Research in the field of diabetes management has taken two main directions: (1) improving the effectiveness and reducing the invasiveness or other burden of existing treatments and (2) pursuing the “complete solution” to the diabetes problem. Improvements in current therapy include making glucose monitoring and insulin delivery less invasive and more patient-friendly, and many significant advances have been made in this context in the past two decades. Among these have been the development of insulin pumps and of non- or minimally-invasive techniques for sampling blood. New, fast-acting forms of insulin have been introduced. There has been considerable research in non-injection dosage forms for insulin, and the first inhaled insulin product has recently been approved. This could herald a new era in insulin therapy.
Still within the boundaries of improving existing treatments, manufacturers hope to succeed in development of an “artificial pancreas.” This is the term used to describe a system in which continuous glucose monitoring is linked electronically to continuously variable insulin delivery, effectively making diabetes control automatic and freeing the patient to get on with his/her life. The technology behind an artificial pancreas lies simply in linking essentially existing glucose monitoring technologies with infusion delivery in an autonomous, feedback loop that would normalize blood glucose control without frequent patient or clinician intervenion. The premise is that a healthy pancreas is able to regulate blood glucose levels via combined glucose monitoring and insulin infusion and such roles are now currently provided in separate systems monitored frequently (multiple times daily) by the patient or clinician.

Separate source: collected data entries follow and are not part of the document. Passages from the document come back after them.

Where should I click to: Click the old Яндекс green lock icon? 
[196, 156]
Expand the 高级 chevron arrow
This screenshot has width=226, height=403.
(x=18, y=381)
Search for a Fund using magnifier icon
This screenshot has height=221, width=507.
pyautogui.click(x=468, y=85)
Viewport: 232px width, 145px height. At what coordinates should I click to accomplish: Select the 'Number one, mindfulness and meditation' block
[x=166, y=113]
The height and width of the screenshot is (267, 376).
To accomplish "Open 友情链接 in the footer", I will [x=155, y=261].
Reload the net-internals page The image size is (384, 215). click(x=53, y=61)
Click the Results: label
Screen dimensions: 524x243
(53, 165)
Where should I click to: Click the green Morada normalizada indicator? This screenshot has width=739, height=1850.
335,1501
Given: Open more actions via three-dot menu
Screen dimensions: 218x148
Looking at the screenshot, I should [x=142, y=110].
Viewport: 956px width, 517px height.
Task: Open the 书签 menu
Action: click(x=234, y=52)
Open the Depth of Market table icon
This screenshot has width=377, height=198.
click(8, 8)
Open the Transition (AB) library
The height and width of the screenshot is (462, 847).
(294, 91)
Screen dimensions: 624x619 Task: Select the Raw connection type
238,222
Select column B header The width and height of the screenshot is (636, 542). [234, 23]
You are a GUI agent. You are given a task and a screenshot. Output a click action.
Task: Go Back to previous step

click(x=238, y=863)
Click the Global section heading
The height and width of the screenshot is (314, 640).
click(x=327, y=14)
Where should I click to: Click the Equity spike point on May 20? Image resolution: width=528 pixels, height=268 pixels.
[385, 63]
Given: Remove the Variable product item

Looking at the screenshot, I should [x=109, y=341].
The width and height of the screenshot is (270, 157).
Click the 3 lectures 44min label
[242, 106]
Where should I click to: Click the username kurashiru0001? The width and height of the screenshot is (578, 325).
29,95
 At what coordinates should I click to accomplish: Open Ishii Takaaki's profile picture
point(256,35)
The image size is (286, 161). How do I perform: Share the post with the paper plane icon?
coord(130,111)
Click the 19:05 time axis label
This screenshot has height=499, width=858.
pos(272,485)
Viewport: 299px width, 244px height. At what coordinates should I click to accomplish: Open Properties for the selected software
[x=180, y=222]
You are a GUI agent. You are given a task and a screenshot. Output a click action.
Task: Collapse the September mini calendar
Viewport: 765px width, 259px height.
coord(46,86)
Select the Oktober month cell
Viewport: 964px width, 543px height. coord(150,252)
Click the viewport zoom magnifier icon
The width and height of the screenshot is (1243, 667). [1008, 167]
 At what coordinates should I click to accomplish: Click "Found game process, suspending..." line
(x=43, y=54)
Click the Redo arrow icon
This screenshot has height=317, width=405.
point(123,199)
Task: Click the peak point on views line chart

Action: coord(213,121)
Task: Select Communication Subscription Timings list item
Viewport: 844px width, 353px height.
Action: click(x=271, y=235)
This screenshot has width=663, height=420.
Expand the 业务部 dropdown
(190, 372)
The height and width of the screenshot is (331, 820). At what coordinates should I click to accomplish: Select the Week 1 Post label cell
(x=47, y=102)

More radical approaches to diabetes mellitus, also the subject of vigorous research, include ways of replacing the whole cumbersome business of glucose testing and insulin administration with normally functioning pancreatic cells. Transplantation of healthy pancreatic islets into diabetic patients has been explored, but the problems of rejection are a significant hurdle. More promising is the modification of adult or embryonic stem cells so that they develop into pancreatic beta-cells capable of being implanted in the patient and serving as a replacement for the insulin-secreting cells that have been destroyed.
Further in the future are developments based on genetic manipulation. Several gene anomalies have been identified as related to the development of type 1 diabetes in particular, and these may present targets for intervention to prevent the disease from developing.
Across this spectrum of possible developments — improving existing monitoring, improving existing insulin infusion, developing an integrated pump/monitor and cell-based or genetics-based “cures” to diabetes — there are a startling number of products, technologies and active companies.